= 1983–84 Nationale A season =

French professional ice hockey season

The 1983–84 Nationale A season was the 63rd season of the Nationale A, the top level of ice hockey in France. 12 teams participated in the league, and Club des Sports de Megève won their first league title.

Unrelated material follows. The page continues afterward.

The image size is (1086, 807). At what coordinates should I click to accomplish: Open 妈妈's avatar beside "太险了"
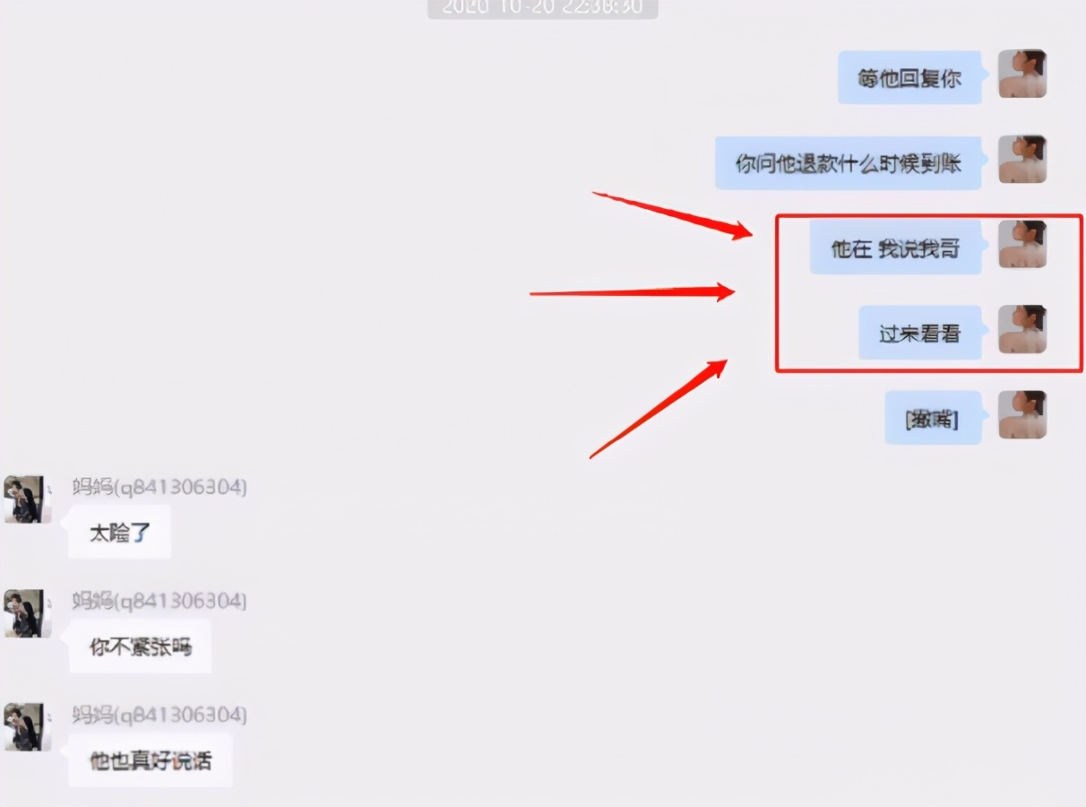[28, 499]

Image Club d'Epinal was voluntarily relegated to the Nationale B due to financial issues.

==First round==

|  | Club | GP | W | T | L | GF | GA | Pts |
|---|---|---|---|---|---|---|---|---|
| 1. | Gap Hockey Club | 22 | 17 | 2 | 3 | 176 | 90 | 36 |
| 2. | Sporting Hockey Club Saint Gervais | 22 | 15 | 2 | 5 | 151 | 96 | 32 |
| 3. | CSG Grenoble | 22 | 12 | 5 | 5 | 151 | 98 | 29 |
| 4. | Club des Sports de Megève | 22 | 13 | 3 | 6 | 151 | 77 | 29 |
| 5. | Chamonix Hockey Club | 22 | 13 | 3 | 6 | 138 | 111 | 29 |
| 6. | Viry-Châtillon Essonne Hockey‎ | 22 | 11 | 2 | 9 | 127 | 112 | 24 |
| 7. | Diables Rouges de Briançon | 22 | 10 | 1 | 11 |  |  | 21 |
| 8. | Ours de Villard-de-Lans | 22 | 9 | 2 | 11 | 121 | 139 | 20 |
| 9. | ASG Tours | 22 | 9 | 0 | 13 | 146 | 147 | 18 |
| 10. | Hockey Club de Caen | 22 | 4 | 3 | 15 |  |  | 11 |
| 11. | HC Amiens Somme | 22 | 3 | 3 | 16 | 93 | 201 | 9 |
| 12. | Image Club d’Épinal | 22 | 2 | 2 | 18 | 104 | 195 | 6 |

==Final round==

|  | Club | GP | W | T | L | GF | GA | Pts |
|---|---|---|---|---|---|---|---|---|
| 1. | Club des Sports de Megève | 36 | 26 | 4 | 6 | 270 | 117 | 56 |
| 2. | Gap Hockey Club | 36 | 25 | 3 | 8 | 287 | 169 | 53 |
| 3. | Sporting Hockey Club Saint Gervais | 36 | 25 | 2 | 9 | 275 | 167 | 52 |
| 4. | CSG Grenoble | 36 | 22 | 4 | 10 | 238 | 160 | 48 |
| 5. | Chamonix Hockey Club | 36 | 18 | 4 | 14 | 220 | 208 | 40 |
| 6. | Diables Rouges de Briançon | 36 | 15 | 3 | 18 |  |  | 33 |
| 7. | Viry-Châtillon Essonne Hockey‎ | 36 | 12 | 3 | 21 | 168 | 218 | 27 |
| 8. | Ours de Villard-de-Lans | 36 | 10 | 3 | 23 | 167 | 257 | 23 |

==Relegation==

|  | Club | Pts |
|---|---|---|
| 1. | ASG Tours | 22 |
| 2. | Français Volants | 18 |
| 3. | HC Amiens Somme | 12 |
| 4. | Image Club d’Épinal | 9 |
| 5. | Hockey Club de Caen | 9 |
| 6. | Anglet Hormadi Élite | 7 |
| 7. | Corsaires de Dunkerque | 7 |

Hockey Club de Caen would have been relegated but remained in the Nationale A for the following season as Image Club d'Epinal voluntarily went down to the Nationale B.